Bottom Rung: Reactive Analytics
The most common form of analytics predates big data. Reactive analytics is the process of using information to respond to matters after they occur. Alerts will appear when an event of any type occurs, according to Relevance PR. There are obvious reasons that reactive analysis isn’t feasible. It basically means that businesses are only responding to situations after the fact, which means they can neither prevent any damage from a negative circumstance nor continually build on any successes. Taking this approach should only happen sparingly at best.

“By seeing developments as they occur, businesses can make changes.”

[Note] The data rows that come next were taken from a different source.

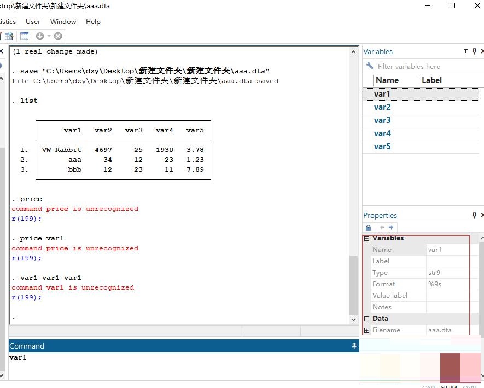Pin the Properties panel with pushpin icon
The height and width of the screenshot is (388, 484).
point(474,215)
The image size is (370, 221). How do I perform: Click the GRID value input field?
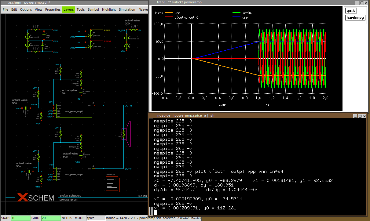pos(51,218)
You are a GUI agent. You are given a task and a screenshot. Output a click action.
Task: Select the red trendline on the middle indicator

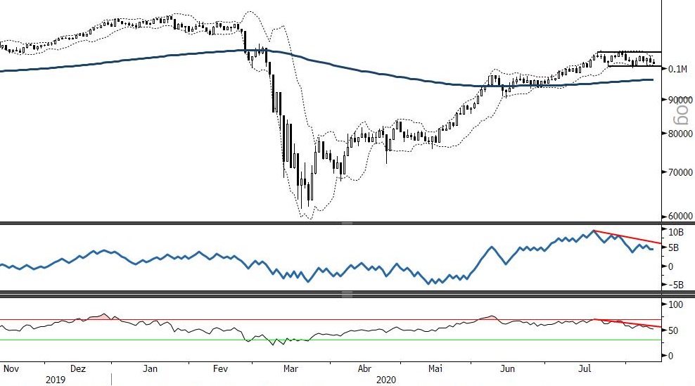point(626,236)
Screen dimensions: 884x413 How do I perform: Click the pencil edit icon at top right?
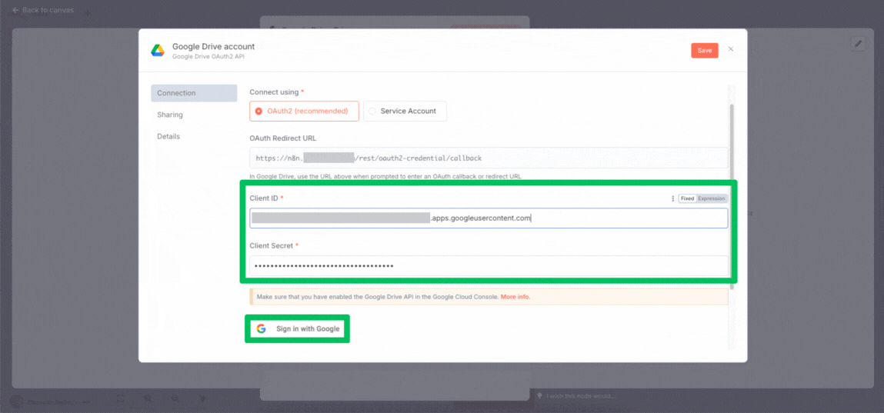(x=858, y=45)
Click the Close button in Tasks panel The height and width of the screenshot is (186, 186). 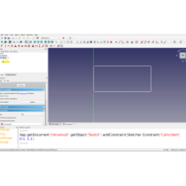tap(21, 86)
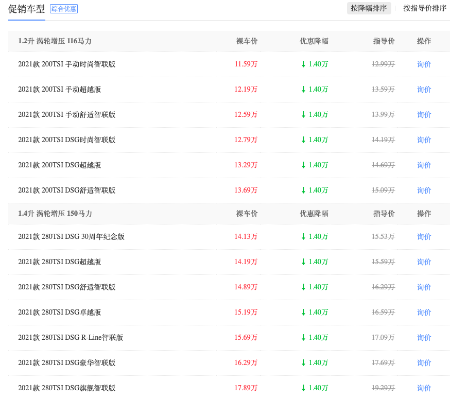Click 询价 for 200TSI 手动时尚智联版
The image size is (450, 399).
(424, 64)
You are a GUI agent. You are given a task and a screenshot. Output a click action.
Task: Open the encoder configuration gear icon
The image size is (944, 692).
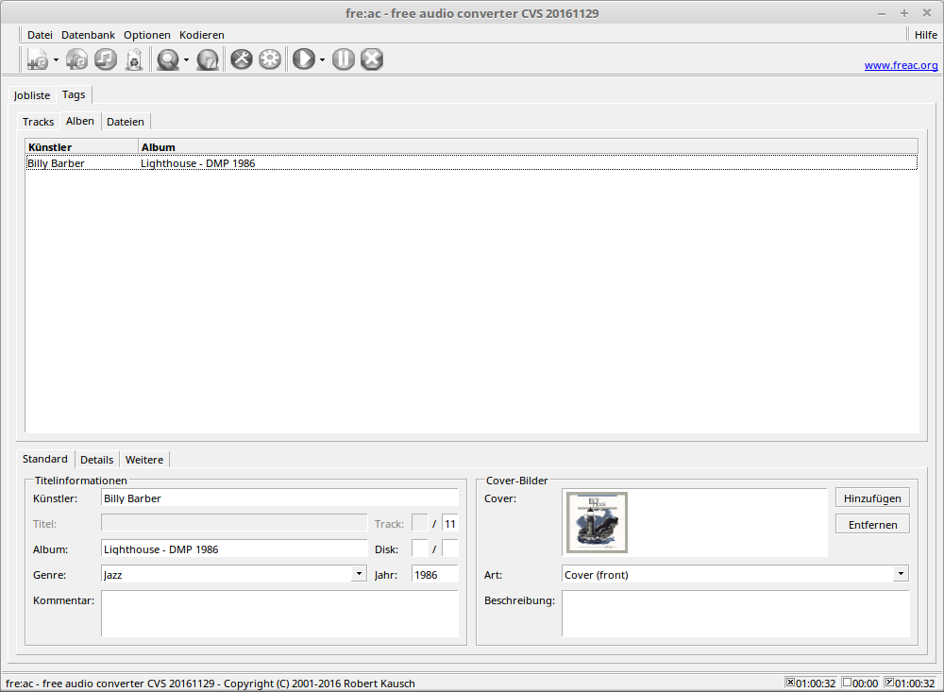point(270,59)
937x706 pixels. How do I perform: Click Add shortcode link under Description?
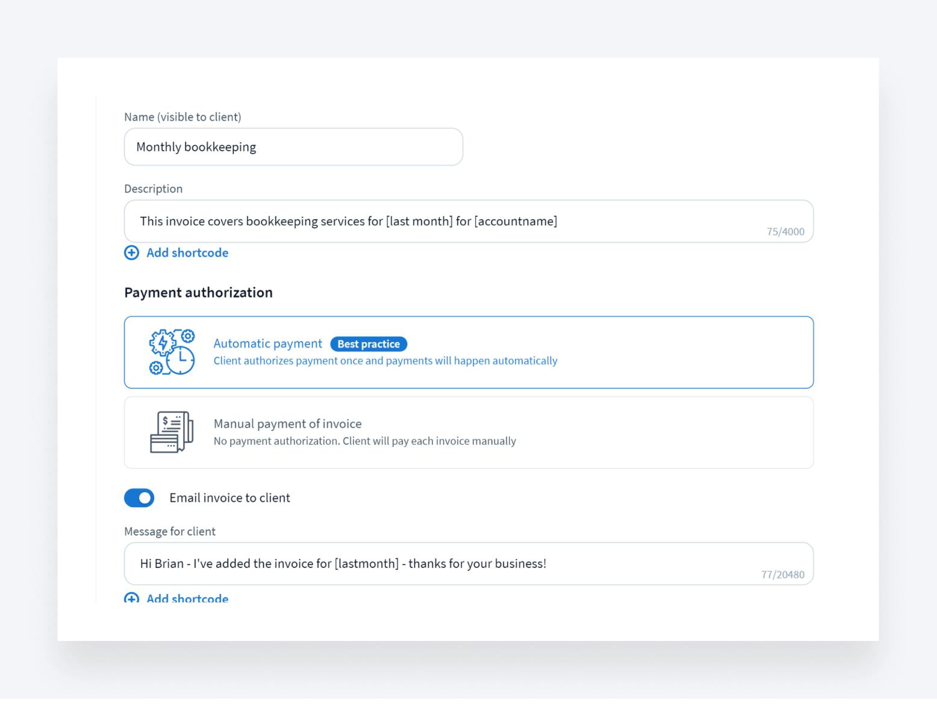point(187,253)
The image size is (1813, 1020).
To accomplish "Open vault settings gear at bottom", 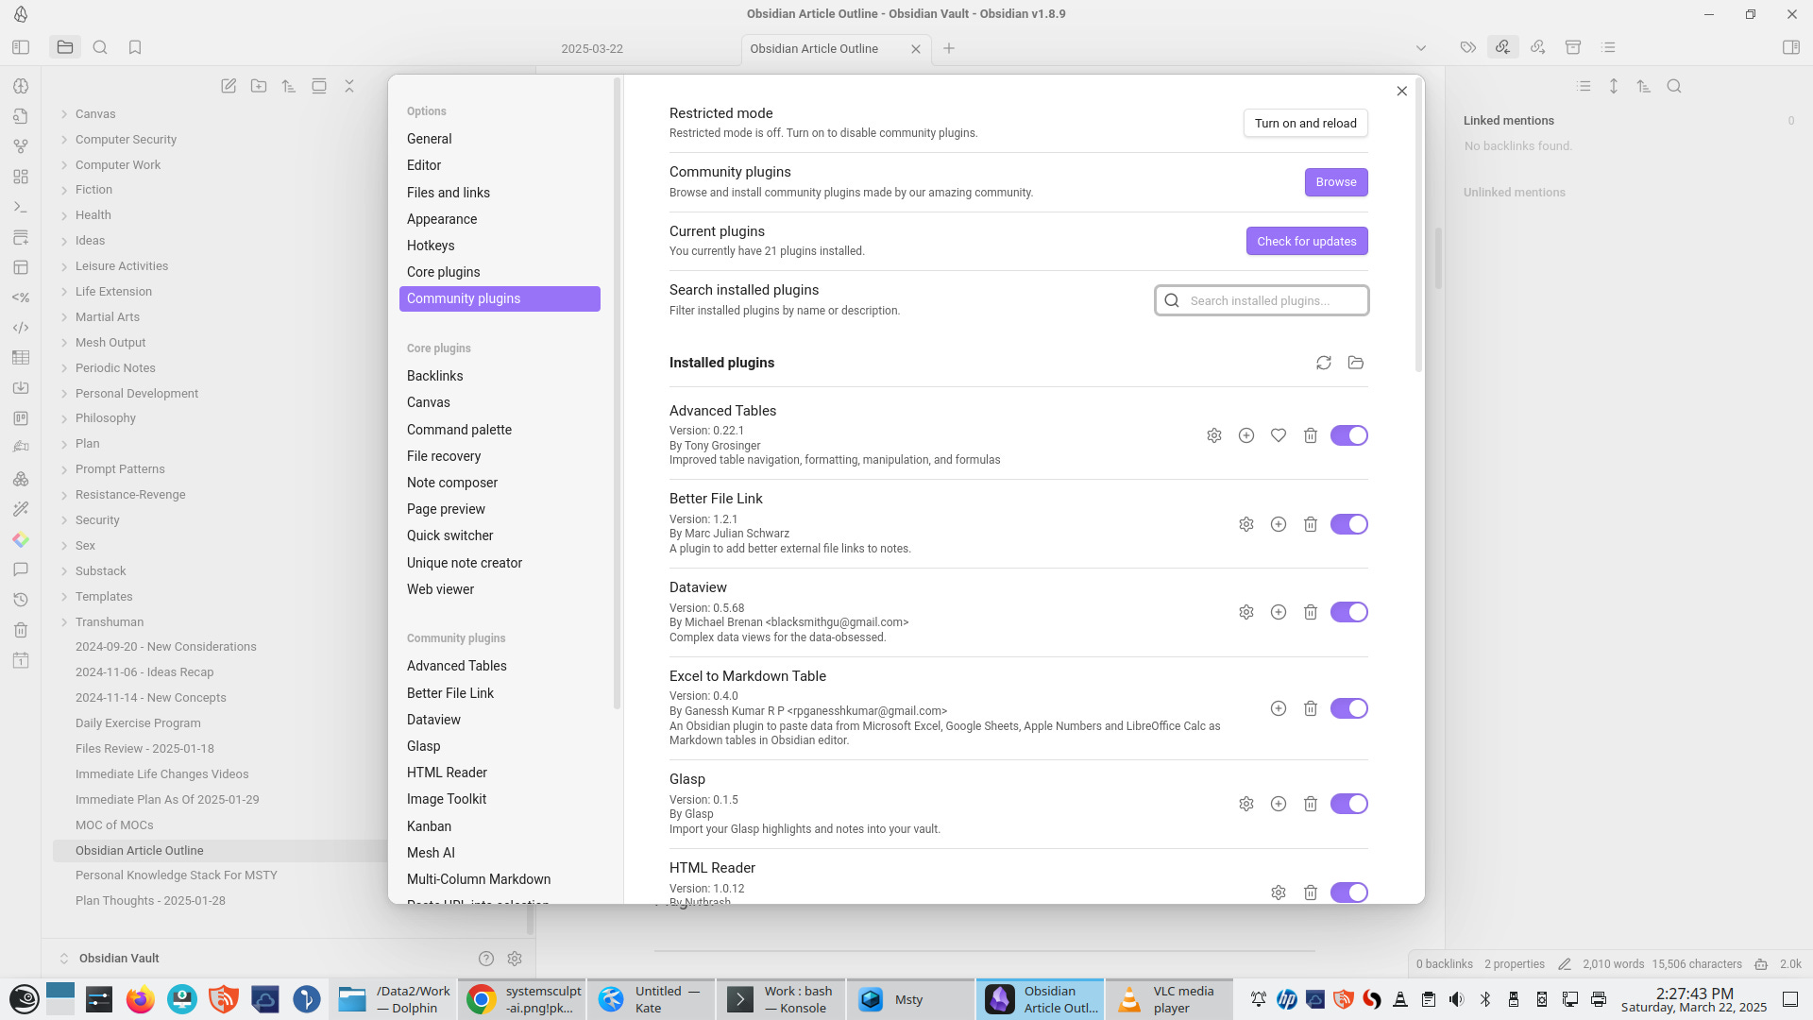I will coord(515,959).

Middle Tier: Proactive Analytics
While reactive analytics can help understand what happened in a specific situation, proactive analytics can help prevent an incident from happening ahead of time or adjusting circumstance before a crucial juncture. Some refer to this as preventative analysis, but this is a narrow view. By seeing developments as they occur in real time, businesses can make changes that improve their standing overall. This can mean taking advantage of a sudden surge in a specific products’ popularity or reducing production when sales decline as it happens instead of after the fact. This method should be the standard approach of information gathering and subsequent decision-making.

Best of Class: Predictive Analytics
In predictive analytics, businesses are able to take the proactive approach a step further by predicting results before they even execute a process. IBM noted that this approach not only knows to intervene when something goes wrong or improves, but when to intervene in the first place. It’s essentially taking an instantaneous proactive method to all business processes. The end result can maximize output and return on investment for any product release, marketing campaign or important business matter. It makes decision-making far more informed and effective, improving profitability.